◆ Collected data entries:
* * * * * * *

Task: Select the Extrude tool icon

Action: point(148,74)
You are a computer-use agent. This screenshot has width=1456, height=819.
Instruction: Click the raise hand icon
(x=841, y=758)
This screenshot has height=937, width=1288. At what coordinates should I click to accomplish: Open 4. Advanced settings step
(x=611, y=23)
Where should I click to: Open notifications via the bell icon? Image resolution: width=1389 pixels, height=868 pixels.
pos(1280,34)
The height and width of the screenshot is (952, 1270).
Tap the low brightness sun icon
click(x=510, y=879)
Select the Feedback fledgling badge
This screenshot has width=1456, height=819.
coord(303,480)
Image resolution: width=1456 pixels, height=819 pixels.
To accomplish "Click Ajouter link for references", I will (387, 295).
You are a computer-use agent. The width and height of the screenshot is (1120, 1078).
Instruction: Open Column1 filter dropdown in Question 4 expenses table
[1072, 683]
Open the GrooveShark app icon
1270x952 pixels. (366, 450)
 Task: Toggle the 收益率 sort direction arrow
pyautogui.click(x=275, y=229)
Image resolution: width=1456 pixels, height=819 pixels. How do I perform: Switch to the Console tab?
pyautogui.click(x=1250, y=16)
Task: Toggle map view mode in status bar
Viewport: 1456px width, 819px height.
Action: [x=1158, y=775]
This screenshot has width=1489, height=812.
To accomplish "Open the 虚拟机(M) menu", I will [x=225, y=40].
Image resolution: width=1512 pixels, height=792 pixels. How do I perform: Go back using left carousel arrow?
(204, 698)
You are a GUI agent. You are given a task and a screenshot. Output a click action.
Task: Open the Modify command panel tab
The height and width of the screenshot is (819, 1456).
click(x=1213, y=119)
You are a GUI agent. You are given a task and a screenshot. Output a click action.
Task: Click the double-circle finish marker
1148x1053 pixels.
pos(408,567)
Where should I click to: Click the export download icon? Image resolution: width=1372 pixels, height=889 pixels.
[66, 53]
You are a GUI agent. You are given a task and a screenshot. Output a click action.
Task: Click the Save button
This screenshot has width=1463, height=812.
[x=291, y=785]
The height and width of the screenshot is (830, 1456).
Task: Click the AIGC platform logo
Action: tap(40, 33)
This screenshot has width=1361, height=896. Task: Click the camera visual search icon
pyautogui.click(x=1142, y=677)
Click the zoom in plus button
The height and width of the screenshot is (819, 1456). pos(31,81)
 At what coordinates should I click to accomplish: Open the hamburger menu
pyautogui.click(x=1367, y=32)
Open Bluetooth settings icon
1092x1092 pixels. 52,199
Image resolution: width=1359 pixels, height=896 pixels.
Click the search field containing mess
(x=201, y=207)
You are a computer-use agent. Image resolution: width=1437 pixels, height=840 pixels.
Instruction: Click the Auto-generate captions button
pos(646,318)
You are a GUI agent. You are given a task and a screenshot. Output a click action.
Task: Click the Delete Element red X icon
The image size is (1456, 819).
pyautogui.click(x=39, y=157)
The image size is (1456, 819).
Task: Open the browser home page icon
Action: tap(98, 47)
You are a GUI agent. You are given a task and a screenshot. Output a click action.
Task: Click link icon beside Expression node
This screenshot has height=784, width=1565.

* * * * * * *

◆ TASK DIRECTIONS: Every line with "link" in it should be copied from the entries.

◆ SOLUTION TO THE EXERCISE:
To accomplish "Click Ajouter link for references", I will (387, 295).
Task: Click link icon beside Expression node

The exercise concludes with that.